Researchers working in British-influenced colonies, or in the British Isles themselves, would do well to remember the various units of currency (coinage) and how they may have been referenced in deeds, wills, inventories or transactions.
In the period immediately preceding decimalization in 1971, coinage in the UK worked something like this:
half penny, 1/2d
tuppence (slang, not a coin) 2d
three pence, 3d -- in its last incarnation, a brass, octagonal-shaped coin
shilling, 12d or 1s; one-twentieth of a pound sterling (£); slang: "bob"
florin, 24d or 2s; one-tenth of a pound sterling
half crown, 30d, 2s/6d; generally speaking, the largest coin typically circulated; slang "half dollar"
crown, 60d, 5s; typically used as a commemorative coin
10s notes (one half pound) were issued in addition to £1, 5, 10 notes
£1 was known, colloqiually, as "a quid"
£1 = 20 shillings = 240 pence; abbreviations sometimes written in columnar headings as £/s/d
In the earliest days after the changeover, the old coinage circulated as follows:
half-penny, £.005 (decimal)
penny £.01, or 1p
two pence, £.02, 2p
five pence, £.05, 5p; originally sized identical to the old shilling coin (one-twentieth of a pound)
ten pence, £.10, 10p; originally sized identical to the old florin (one-tenth of a pound)

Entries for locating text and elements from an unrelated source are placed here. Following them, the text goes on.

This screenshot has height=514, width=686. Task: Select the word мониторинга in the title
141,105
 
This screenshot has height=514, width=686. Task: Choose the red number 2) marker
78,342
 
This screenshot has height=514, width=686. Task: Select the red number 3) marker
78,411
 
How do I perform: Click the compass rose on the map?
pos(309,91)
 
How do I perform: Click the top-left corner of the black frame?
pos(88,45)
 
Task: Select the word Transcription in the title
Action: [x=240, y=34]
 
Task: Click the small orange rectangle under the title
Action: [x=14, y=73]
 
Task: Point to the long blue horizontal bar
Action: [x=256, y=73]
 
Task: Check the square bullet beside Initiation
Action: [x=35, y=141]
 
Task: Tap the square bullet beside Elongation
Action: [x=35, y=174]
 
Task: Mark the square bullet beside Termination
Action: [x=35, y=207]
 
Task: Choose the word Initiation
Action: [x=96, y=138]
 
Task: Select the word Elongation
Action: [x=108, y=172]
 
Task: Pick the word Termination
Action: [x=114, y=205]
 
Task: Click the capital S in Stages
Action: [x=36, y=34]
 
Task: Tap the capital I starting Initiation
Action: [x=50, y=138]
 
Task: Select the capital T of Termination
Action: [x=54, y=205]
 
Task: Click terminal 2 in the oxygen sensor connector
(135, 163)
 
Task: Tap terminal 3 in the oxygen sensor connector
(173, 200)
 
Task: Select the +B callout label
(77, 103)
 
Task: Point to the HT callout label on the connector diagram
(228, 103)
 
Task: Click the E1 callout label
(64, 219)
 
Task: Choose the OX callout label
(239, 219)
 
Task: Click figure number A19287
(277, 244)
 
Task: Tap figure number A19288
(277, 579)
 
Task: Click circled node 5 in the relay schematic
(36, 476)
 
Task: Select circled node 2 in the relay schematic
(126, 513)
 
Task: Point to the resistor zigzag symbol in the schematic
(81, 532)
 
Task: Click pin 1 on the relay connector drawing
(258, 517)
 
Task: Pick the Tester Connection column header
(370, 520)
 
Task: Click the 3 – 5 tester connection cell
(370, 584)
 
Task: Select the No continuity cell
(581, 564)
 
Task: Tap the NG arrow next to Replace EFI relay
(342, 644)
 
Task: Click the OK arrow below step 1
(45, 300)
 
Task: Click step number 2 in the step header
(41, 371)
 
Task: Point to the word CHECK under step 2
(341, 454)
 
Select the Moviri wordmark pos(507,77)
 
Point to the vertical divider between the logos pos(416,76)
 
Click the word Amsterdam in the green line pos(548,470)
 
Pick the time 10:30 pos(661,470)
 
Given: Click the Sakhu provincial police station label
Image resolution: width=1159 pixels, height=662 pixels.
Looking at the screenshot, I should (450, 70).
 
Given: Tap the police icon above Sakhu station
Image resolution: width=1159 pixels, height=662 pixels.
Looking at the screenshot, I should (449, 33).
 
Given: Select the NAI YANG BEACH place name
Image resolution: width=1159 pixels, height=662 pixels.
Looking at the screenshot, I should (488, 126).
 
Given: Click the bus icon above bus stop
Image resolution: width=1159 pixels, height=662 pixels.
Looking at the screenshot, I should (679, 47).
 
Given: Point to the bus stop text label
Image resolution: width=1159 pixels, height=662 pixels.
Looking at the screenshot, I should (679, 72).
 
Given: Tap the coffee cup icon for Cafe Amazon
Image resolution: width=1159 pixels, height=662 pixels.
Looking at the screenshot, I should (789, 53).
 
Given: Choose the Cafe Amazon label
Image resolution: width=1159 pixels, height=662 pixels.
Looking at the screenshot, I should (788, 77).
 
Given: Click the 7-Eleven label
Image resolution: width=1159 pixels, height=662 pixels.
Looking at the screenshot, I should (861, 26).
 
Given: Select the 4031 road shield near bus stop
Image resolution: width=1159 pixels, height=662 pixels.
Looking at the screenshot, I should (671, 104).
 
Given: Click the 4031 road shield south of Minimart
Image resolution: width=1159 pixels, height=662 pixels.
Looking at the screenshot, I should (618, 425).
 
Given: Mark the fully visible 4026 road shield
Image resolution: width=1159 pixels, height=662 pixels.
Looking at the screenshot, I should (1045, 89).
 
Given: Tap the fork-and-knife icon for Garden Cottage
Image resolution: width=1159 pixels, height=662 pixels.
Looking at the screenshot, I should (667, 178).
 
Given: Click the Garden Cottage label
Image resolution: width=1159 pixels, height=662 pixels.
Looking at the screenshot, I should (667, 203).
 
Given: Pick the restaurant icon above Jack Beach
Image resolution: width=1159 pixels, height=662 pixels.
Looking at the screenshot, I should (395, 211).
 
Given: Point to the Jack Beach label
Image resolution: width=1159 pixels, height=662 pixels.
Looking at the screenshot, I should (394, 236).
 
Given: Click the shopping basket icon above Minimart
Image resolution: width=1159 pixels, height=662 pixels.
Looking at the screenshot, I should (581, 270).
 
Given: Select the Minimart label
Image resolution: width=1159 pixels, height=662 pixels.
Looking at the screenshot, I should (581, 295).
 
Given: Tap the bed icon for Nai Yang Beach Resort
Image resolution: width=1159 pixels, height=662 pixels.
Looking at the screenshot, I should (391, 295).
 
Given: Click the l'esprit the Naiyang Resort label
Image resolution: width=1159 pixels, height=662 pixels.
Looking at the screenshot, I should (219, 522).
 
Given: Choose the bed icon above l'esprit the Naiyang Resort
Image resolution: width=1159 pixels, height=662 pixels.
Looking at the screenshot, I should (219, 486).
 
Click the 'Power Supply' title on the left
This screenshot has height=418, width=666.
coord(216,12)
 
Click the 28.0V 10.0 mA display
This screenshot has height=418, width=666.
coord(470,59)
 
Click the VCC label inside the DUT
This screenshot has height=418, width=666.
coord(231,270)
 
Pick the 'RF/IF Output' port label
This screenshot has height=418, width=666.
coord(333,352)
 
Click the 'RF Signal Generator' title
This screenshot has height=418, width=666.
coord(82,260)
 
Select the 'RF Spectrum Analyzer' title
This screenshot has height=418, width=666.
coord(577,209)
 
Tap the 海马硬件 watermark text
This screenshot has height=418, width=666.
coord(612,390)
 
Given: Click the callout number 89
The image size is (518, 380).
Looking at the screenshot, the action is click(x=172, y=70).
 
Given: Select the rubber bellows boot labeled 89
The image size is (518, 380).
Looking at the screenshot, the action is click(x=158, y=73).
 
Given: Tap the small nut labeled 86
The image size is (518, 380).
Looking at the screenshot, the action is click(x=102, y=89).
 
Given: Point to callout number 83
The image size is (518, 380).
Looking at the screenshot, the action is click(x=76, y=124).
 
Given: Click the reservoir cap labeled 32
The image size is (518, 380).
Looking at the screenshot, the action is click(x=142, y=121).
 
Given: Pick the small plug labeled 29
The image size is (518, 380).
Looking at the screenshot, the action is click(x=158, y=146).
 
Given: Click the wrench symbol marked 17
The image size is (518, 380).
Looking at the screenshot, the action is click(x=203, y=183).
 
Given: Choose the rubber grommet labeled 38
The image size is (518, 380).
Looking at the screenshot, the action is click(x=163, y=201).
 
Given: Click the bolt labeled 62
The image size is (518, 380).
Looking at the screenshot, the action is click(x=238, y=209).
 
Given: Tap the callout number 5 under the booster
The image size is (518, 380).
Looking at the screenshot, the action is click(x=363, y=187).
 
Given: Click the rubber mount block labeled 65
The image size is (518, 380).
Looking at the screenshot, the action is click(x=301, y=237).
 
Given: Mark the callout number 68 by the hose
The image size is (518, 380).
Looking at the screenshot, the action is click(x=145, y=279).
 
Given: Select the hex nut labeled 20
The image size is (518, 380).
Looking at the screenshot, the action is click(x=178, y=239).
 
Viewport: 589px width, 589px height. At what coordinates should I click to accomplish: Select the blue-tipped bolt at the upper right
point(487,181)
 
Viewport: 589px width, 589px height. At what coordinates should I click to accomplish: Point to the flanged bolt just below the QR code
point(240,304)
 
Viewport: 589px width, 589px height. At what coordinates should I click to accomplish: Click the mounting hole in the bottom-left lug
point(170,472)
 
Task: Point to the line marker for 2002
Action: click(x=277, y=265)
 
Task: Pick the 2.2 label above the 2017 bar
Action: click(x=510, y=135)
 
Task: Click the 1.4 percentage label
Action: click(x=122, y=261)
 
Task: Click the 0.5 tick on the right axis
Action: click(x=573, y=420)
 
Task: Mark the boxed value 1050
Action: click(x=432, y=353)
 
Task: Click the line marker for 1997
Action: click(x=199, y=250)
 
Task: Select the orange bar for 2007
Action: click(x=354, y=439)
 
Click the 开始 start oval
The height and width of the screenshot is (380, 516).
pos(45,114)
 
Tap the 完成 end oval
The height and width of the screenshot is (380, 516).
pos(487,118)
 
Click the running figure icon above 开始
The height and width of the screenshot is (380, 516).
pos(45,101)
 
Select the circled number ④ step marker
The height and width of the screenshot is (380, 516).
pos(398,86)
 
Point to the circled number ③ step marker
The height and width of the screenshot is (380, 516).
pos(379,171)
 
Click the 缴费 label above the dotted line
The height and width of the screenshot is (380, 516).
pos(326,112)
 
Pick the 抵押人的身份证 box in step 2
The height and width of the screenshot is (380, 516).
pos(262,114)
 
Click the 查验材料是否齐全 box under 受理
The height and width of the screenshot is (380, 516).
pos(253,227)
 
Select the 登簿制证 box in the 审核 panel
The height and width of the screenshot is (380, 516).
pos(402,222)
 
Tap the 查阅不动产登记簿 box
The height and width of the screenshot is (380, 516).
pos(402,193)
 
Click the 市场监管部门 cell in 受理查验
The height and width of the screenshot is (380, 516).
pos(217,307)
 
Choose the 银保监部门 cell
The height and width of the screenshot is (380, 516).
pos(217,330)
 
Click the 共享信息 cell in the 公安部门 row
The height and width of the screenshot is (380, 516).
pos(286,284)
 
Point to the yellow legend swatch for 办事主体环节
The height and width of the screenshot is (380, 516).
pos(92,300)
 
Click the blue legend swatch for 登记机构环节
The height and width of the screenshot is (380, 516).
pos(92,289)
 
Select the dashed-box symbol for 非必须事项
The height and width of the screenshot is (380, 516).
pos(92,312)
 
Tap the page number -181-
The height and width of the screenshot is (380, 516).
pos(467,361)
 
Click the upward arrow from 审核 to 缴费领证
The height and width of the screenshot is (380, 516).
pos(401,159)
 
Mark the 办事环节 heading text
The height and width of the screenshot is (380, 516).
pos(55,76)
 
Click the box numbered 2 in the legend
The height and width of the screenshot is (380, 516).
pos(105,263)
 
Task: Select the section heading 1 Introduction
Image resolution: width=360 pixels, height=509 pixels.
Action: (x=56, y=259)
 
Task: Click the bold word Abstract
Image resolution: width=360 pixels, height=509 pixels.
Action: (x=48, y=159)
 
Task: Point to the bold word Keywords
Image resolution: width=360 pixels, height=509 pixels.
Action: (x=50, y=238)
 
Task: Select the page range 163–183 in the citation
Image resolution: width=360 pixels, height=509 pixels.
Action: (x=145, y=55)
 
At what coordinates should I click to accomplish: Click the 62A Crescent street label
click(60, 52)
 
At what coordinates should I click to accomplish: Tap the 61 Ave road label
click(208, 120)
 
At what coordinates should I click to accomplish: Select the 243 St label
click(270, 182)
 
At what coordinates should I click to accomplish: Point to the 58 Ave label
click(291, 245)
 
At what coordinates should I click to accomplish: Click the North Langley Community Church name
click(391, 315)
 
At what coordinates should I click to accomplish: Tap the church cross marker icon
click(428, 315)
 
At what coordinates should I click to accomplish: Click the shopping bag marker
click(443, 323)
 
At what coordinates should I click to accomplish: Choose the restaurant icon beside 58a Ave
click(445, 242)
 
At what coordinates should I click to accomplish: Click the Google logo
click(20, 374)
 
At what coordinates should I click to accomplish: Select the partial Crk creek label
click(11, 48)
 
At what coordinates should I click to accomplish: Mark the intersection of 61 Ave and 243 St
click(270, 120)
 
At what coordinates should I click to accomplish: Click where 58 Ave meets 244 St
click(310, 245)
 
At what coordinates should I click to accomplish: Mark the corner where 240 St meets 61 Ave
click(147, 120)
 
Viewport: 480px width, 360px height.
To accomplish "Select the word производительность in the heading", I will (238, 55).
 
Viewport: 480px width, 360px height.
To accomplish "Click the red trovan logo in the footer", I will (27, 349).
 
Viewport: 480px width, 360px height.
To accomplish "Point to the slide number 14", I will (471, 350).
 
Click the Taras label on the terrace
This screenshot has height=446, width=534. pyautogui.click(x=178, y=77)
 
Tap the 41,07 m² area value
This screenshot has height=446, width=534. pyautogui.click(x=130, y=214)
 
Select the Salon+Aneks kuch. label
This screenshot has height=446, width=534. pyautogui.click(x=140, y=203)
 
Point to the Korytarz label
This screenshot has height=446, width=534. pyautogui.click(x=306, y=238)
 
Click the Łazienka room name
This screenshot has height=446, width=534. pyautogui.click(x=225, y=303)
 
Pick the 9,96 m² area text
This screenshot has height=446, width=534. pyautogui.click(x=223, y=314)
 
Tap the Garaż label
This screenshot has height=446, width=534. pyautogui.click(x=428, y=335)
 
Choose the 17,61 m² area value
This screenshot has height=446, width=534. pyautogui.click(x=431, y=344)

twenty pence, £.20, 20p; introduced in 1982
fifty pence, £.50, 50p; a large, seven-sided coin
£1 coin, introduced in 1983 to replace the pound note
£2 coin, introduced in 1997 in current form; at several times in the 1980s, the value was assigned to particular commemorative coins
£5 coin, used exclusively as a commemorative coin since the 1990s; sized like the pre-decimalization crown
A "guinea" was a trade coin, valued at 21 shillings; a gold sovereign was a one-pound coin; a half sovereign was a gold coin worth 10 shillings.